Showing posts with label Pensieve. Show all posts
Showing posts with label Pensieve. Show all posts

Thursday, December 5, 2013

The Rain

"Aaaah! Hujaaan! Cepat berteduh!"
"Cuma gerimis kok!"
"Akan semakin besar. Mendungnya gelap! Cepat!"
Aku diseret memasuki sebuah kafe yang nyaris penuh. Masih ada sebuah meja dekat jendela yang tak diduduki siapa pun. Sepertinya baru saja ditinggalkan.
"Beruntungnya kita!" Ia tertawa. Membanting dirinya di bangku rotan dengan bantalan empuk bermotif pasley bunga-bunga biru.
Aku menatap ke sekelilingku. Kafe yang cantik. Desain interiornya bergaya sangat hommy. Kami seperti berada di sebuah ruang makan keluarga.

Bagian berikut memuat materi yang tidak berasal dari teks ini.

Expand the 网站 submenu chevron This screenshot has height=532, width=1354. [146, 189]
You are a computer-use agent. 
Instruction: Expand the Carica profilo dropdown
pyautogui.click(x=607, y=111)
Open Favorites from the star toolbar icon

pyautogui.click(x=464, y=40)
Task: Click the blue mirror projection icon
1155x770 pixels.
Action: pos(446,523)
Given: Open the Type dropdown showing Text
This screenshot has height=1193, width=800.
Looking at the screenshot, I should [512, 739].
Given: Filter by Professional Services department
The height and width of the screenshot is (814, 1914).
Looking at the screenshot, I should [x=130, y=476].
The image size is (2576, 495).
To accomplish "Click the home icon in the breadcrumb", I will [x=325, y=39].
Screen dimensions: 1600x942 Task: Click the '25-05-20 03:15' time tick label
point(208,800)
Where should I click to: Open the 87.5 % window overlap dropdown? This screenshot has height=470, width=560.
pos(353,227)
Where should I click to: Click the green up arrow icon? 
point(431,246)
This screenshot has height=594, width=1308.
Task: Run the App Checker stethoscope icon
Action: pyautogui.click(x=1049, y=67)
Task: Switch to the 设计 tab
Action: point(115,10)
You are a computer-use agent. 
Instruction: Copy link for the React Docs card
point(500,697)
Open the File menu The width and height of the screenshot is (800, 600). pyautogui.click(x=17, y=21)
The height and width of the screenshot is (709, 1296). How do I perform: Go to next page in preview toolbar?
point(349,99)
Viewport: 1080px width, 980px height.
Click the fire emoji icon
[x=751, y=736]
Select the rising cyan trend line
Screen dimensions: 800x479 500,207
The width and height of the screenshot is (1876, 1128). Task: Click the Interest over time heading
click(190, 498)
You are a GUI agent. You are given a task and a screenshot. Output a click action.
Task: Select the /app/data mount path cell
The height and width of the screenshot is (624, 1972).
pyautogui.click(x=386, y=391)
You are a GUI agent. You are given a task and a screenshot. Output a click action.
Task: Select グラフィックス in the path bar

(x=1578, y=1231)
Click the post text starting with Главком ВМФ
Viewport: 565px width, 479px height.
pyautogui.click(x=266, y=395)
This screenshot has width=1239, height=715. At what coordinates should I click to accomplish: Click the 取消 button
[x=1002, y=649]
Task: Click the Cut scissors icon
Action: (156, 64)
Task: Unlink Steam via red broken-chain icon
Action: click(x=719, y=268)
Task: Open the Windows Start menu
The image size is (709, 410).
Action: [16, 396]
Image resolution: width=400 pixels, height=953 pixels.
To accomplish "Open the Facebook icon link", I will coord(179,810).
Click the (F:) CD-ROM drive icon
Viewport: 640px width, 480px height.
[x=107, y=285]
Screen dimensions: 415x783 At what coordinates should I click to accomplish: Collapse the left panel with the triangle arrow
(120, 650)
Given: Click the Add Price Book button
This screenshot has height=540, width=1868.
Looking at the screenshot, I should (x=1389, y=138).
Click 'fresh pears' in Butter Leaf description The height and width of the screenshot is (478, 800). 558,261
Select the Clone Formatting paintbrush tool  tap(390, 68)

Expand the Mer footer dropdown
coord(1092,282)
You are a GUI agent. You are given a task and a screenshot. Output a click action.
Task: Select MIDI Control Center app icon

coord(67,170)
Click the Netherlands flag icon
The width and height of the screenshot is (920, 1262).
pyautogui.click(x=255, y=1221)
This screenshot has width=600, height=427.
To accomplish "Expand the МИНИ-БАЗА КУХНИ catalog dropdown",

"Kafe favorit!" Ia mengedipkan sebelah mata kepadaku. Hari ini, kacamatanya ditanggalkan. Ia memakai lensa kontak abu-abu. Sudah lama aku tidak melihatnya memakai lensa kontak. Warna abu-abu selalu jadi favoritnya.
"Kenapa kamu memelototi aku kayak gitu?"
Aku hanya tersenyum. Lalu pelayan datang. Seorang perempuan muda berkemeja krem dan rok hitam, memakai rompi bunga-bunga.

Aku memesan spagetti carbonara. Ia memesan chicken salad. Aku meminta sparkling water dan ia meminta lemon tea.
"Oh, seandainya di sini mereka menyediakan teh tarik juga. Maka sempurnalah kafe ini bagiku." Ia mengeluh setelah pelayan itu berlalu.

Aku menoleh kepadanya, menemukan dirinya telah mematung menatap keluar jendela. Hujan makin menderas di luar sana. Hanya ada mobil-mobil yang melambat karena kemacetan yang biasa terjadi setiap kali hujan, dan sedikit pejalan kaki yang nekat menerobos gerimis dengan payung di tangan. Ia sedang melamun. Teh tarik adalah sebuah indikasi.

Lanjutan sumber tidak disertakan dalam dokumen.